Because the victims in the first three bombings were either black or Hispanic, investigators said they were not ruling out the attacks being hate crimes. The two victims in the fourth bombing in southwest Austin are white.

In an Oval Office meeting with the Saudi crown prince Tuesday afternoon, President Donald Trump said, “The bombings in Austin are terrible.”

He said, “This is obviously a very, very sick individual or maybe individuals. These are sick people and we will get to the bottom of it, it will be very strong.”

The president, who described Austin as “a great place, a tremendous place,” said his experience working with Texas and local governments has been great.

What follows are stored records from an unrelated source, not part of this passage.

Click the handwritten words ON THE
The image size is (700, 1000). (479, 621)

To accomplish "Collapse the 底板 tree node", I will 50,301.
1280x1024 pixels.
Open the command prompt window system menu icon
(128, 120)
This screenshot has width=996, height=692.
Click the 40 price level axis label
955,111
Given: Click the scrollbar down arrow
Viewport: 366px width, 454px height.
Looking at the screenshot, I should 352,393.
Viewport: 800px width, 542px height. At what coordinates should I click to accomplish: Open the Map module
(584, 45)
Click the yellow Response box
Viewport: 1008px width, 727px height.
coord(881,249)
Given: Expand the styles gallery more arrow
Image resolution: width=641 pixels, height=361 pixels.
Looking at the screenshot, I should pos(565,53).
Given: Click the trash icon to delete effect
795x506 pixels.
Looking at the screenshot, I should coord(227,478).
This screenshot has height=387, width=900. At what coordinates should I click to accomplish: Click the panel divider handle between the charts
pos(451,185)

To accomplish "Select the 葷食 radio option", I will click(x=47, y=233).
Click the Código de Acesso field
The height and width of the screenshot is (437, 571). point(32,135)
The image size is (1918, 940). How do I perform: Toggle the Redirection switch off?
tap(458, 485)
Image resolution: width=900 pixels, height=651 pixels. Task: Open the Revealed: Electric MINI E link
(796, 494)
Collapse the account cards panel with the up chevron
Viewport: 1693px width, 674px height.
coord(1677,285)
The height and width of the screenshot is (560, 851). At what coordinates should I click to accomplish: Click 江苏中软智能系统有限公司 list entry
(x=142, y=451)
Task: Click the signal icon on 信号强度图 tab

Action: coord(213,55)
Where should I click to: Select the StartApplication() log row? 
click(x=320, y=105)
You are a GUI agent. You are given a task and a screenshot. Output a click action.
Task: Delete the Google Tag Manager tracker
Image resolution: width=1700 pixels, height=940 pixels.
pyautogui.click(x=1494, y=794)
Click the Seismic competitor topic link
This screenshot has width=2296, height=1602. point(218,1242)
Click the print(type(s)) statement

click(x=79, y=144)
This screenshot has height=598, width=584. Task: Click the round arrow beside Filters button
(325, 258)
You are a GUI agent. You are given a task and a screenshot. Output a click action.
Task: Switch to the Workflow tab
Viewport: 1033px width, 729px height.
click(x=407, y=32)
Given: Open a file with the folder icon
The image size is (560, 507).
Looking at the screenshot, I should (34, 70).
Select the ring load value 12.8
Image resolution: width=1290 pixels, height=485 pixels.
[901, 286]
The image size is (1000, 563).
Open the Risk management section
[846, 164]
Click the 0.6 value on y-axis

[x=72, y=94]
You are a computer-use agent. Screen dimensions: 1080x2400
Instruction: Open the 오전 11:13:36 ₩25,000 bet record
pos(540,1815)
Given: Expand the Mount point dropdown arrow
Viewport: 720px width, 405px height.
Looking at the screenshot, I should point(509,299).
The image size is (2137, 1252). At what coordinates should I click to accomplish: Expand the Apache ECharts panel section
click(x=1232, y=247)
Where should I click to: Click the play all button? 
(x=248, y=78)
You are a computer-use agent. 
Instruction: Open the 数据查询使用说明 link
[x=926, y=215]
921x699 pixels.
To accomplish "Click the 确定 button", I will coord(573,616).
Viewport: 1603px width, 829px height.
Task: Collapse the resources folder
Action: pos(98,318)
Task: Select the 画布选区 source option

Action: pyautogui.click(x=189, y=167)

Terror vs. Terrorism: Why Rhetoric Matters

The official definition of “terrorist act” from the Federal Bureau of Investigation requires the violence to have a specific “political, religious, social, racial, or environmental nature.”

The bombs have nonetheless caused terror in Austin and spurred the FBI to transfer 500 agents to Central Texas, While causing terror in Austin, officials have not called it “terrorism” without that political or social motivation. 

“We will have to determine if we see a specific ideology behind this or something that will lead us along with our federal partners to make that decision,” continued Manley. 

“We have much greater surveillance and much greater anti-terrorist capability in our police forces and in our federal agents than ever before,” said the University of Texas at Austin Professor Jeremi Suri, who has studied America’s national security apparatus for years. 

Calling it “terrorism” would trigger massive tax-dollar funded federal operations and show a new level of concern. Suri thinks the definition officials are using is too narrow and this should be called terrorism, motivation or not. 

“Anytime anyone uses violence against innocent civilians in a relatively random way to create fear and mayhem, that is terrorism. Right? And that’s what this is.” Suri said.